帰ろうと教室を出た怜那は、腕を掴んで引き留めた大翔にいきなり告げられて混乱する。
「は? 補習、……明日って、──」
しどろもどろの怜那に、大翔は何も答えず煙に巻くように笑うだけだ。
「とにかく、行けばわかるから。な?」
「……うん」
翌日の放課後、怜那は教室まで迎えに来た大翔に先導されて廊下を行く。
「あの教室だから」
そうか。もう二人きりとは違うのだから、上のブースでは無理なのだ。
大翔が指す教室に入り、教卓の前の数列目の隣同士の席に座って待つ。
しばらくして、教室の前のドアが一気に開けられた。
「待たせて──」
ドアに手を掛けて、沖が言葉も途切れたままに固まっている。
怜那には、沖の反応の意味がまるでわからなかったのだが。
「あ、沖先生。すみません、やっぱり人数集まらなくて。本当に、せっかくの機会なのに勿体ないですよねぇ。──だから二人だけなんですけど、構いませんよね!?」
──大翔、私と二人だって黙ってたの? ……大勢でやるからって頼んだってこと?
「複数には違いないですからね、先生?」
どうやら、怜那の予想通りらしい。
もしここで、沖が「じゃあ止める」と怒ったらどうすると思い掛けて、……彼はそういうことはしそうにもないか、と怜那は自問自答の結論を出した。
実際に、沖は目に見えて動揺してはいたが、補習は「当然行うもの」という前提は揺るがない様子だ。
「二人だけなんだったら、やっぱり教卓より俺もそっちの方がいいかな」
なんとか立ち直ったらしい彼が、独り言のように呟く。
「あ、じゃあ席作りますから」
さっと立ち上がり、すぐ前の机に手を掛けた大翔に、怜那も慌てて続き二人で机を移動させた。

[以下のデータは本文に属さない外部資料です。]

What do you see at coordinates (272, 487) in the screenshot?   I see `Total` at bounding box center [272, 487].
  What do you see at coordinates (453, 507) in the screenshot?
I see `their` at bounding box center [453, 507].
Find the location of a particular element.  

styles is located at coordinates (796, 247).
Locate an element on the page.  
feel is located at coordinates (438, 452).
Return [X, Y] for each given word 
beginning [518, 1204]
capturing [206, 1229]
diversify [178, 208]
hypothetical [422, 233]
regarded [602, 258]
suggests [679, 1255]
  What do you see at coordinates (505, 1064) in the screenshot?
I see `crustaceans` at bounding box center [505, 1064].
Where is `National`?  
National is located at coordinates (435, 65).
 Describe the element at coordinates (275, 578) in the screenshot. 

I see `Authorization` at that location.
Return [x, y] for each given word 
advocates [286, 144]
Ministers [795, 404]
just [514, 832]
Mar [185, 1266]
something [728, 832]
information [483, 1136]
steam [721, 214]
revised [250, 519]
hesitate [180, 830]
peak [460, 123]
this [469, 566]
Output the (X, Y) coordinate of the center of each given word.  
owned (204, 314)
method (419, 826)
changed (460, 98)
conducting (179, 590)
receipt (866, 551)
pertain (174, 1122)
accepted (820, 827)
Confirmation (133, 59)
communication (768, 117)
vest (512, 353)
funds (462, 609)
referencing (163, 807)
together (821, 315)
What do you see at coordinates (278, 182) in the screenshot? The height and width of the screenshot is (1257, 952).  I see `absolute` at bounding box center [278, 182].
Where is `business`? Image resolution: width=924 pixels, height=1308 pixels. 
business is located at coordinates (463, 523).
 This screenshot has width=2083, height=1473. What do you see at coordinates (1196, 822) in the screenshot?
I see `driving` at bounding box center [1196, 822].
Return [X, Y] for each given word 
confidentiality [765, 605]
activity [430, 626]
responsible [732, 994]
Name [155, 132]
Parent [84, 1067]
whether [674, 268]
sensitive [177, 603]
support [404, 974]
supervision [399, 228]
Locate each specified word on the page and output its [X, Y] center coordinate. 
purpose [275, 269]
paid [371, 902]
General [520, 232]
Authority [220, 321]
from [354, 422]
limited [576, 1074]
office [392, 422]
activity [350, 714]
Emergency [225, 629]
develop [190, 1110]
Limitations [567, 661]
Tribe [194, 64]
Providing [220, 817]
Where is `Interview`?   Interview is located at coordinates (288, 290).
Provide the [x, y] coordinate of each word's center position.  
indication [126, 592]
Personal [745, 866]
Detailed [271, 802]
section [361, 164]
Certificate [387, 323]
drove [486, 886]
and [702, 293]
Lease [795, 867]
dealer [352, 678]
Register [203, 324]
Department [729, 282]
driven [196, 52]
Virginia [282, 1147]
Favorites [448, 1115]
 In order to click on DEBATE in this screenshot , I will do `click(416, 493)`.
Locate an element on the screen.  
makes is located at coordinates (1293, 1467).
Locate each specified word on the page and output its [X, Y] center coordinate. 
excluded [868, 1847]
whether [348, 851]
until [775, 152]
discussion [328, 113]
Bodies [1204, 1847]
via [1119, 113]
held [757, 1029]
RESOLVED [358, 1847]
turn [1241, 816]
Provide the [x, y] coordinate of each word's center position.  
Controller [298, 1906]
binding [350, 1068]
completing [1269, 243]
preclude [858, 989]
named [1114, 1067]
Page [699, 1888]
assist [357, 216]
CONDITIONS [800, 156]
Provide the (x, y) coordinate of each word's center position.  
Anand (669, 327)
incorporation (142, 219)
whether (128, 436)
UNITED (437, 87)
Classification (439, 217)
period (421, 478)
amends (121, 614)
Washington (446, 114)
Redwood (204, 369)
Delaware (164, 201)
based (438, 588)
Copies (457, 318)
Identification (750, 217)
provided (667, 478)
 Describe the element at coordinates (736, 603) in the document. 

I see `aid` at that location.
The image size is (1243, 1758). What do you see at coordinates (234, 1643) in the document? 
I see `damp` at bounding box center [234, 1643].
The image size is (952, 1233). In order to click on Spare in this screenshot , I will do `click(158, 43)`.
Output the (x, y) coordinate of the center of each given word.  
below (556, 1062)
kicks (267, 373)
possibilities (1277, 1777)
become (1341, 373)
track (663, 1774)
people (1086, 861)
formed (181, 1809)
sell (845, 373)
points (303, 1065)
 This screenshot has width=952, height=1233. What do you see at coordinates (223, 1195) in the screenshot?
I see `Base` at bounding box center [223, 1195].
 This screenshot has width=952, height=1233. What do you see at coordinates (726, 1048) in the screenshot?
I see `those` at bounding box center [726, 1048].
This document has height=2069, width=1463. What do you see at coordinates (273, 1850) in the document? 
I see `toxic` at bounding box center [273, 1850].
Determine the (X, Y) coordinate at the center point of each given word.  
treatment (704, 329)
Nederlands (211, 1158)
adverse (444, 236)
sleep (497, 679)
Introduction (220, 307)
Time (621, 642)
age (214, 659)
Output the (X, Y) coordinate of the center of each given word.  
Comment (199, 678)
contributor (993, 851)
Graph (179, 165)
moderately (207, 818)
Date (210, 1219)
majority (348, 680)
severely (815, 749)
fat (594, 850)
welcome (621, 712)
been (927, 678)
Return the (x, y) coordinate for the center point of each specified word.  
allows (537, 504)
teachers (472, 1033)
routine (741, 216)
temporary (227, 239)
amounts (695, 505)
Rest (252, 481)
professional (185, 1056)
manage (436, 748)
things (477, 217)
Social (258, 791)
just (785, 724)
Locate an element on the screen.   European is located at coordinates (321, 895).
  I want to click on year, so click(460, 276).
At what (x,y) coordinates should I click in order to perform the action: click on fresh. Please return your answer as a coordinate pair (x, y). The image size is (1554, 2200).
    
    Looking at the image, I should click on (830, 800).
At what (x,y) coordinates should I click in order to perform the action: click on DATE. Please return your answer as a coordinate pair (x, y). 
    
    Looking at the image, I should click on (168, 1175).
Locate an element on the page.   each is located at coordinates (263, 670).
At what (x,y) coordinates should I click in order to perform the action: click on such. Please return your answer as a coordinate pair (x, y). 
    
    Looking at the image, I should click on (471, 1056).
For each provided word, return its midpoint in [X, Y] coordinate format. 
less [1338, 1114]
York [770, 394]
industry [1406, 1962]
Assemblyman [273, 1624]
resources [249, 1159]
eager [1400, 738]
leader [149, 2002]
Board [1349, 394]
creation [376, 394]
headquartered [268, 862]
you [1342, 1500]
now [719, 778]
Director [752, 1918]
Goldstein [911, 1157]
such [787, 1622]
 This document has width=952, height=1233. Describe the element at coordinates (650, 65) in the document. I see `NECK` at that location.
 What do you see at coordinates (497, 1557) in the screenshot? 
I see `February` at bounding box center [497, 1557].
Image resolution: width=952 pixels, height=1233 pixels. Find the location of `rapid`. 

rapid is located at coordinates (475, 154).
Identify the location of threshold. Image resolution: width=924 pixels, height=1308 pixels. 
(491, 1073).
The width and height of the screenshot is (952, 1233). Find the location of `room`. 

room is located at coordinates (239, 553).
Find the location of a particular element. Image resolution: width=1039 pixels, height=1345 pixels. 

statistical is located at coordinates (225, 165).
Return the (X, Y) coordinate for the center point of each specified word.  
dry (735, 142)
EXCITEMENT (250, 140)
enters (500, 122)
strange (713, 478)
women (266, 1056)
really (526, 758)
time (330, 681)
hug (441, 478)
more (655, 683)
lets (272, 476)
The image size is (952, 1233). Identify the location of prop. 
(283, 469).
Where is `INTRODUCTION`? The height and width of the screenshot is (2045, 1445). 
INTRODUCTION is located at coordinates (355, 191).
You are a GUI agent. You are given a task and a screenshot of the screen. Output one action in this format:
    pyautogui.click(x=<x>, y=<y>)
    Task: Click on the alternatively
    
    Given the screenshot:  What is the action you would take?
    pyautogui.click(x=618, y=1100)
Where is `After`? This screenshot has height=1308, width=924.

大翔と怜那が二人で並んで、その前に沖が向かい合うという配置だ。
どうやら、誰が来ても対応できるようにと多種類のプリントを作成して来たらしい。
沖は分厚い紙の束から二人の学力に合うものを探し出して、それぞれに渡してくれる。
改めて互いに挨拶を交わし、一対二の補習が始まったのだ。